Medicinal Chemistry Powered by Continuous Flow Technology – a Multifaceted Toolbox for Compound Library Building and Scale-up Processes

The purpose of medicinal chemistry is to deliver molecular probes for understanding biological processes and targets. The use of such tools in chemical biology, pharmacology, and medicine is fundamental to define novel therapeutic approaches and discover new drugs. However, small-molecule drug discovery remains an enormous challenge in which various compounds characteristics, as the potency, in vivo efficacy and safety, need to be fine-tuned to provide clinical candidates. To this aim, molecular design, synthesis, characterization, and testing are conducted iteratively to generate structure-activity and structure-property relationship data for compound optimization. Using traditional approaches, this process generally requires time and resources. Moreover, delay may occur from design hypothesis to results leading to slow explorations, limited number of leads candidates, and high costs. Recent advances in chemical technologies, computational methods, and biological testing have shown the potential to accelerate compound discovery and development.

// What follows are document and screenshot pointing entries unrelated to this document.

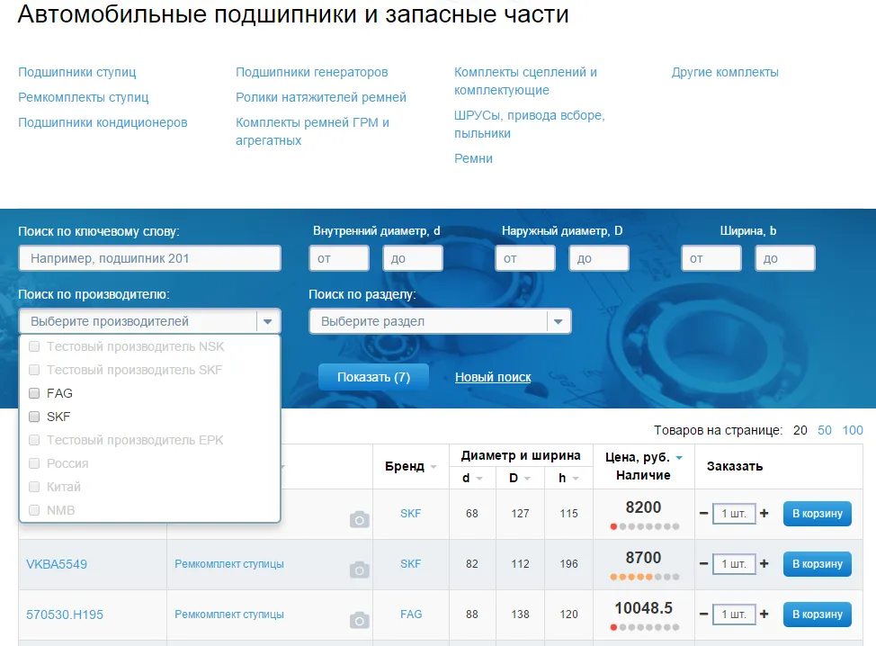Click the keyword search input field

149,258
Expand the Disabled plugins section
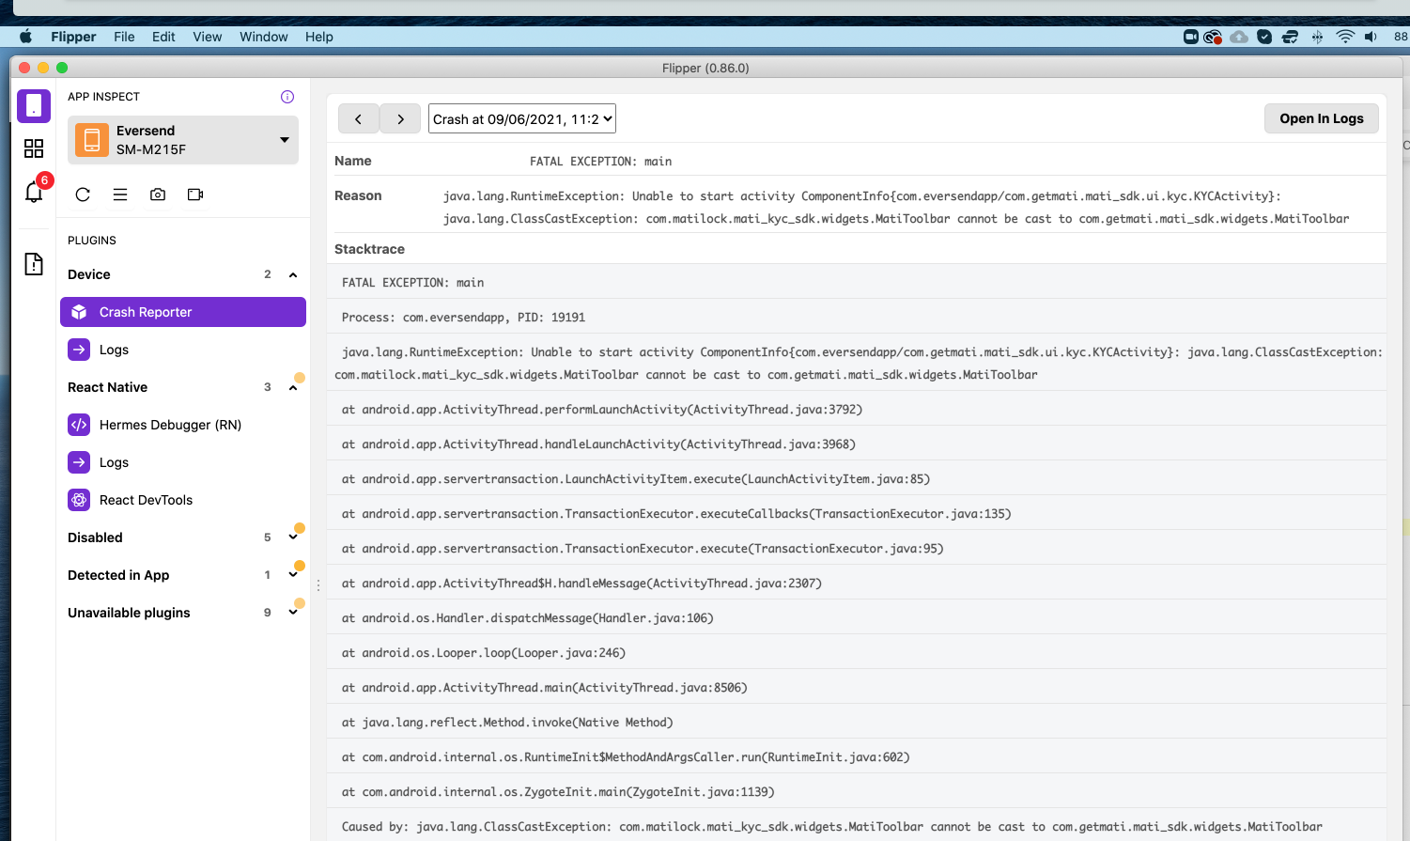This screenshot has width=1410, height=841. coord(292,537)
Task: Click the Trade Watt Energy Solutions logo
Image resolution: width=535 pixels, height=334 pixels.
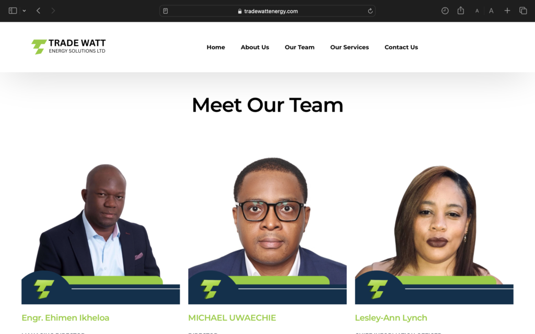Action: [68, 46]

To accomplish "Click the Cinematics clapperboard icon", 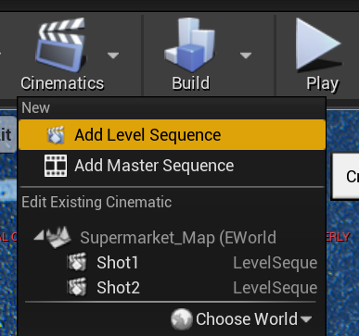I will point(61,44).
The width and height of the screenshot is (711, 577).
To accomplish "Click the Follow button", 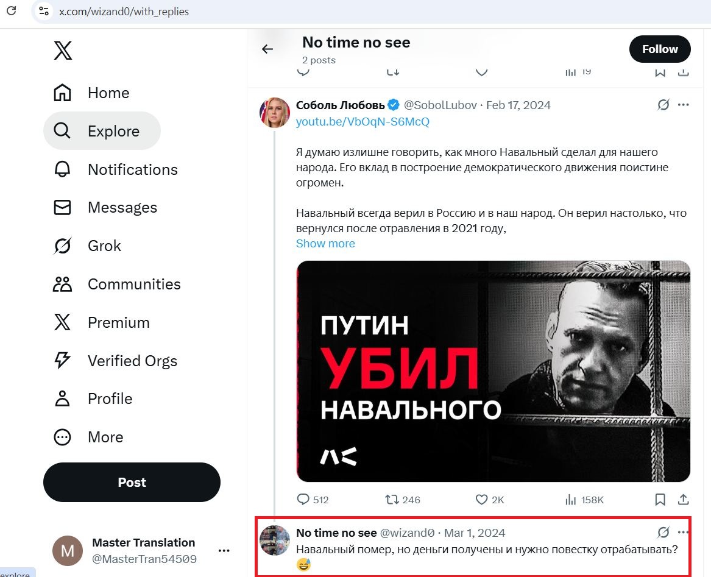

In particular, the use of flow chemistry has expedited compound-generation by means of synthetic platforms that can be coupled with bio-assays and predictive tools for hit-to-lead explorations. Moreover, by integrating the flow reactor module, process control devices and in-line analysis, it has been also possible to design autonomous prototypes capable of reaction optimization and telescoped multistep synthesis of lead compounds to be advanced in (pre)clinical settings. Overall, such an approach has introduced new operational paradigms and alternate solutions to support early phase drug discovery and development efforts.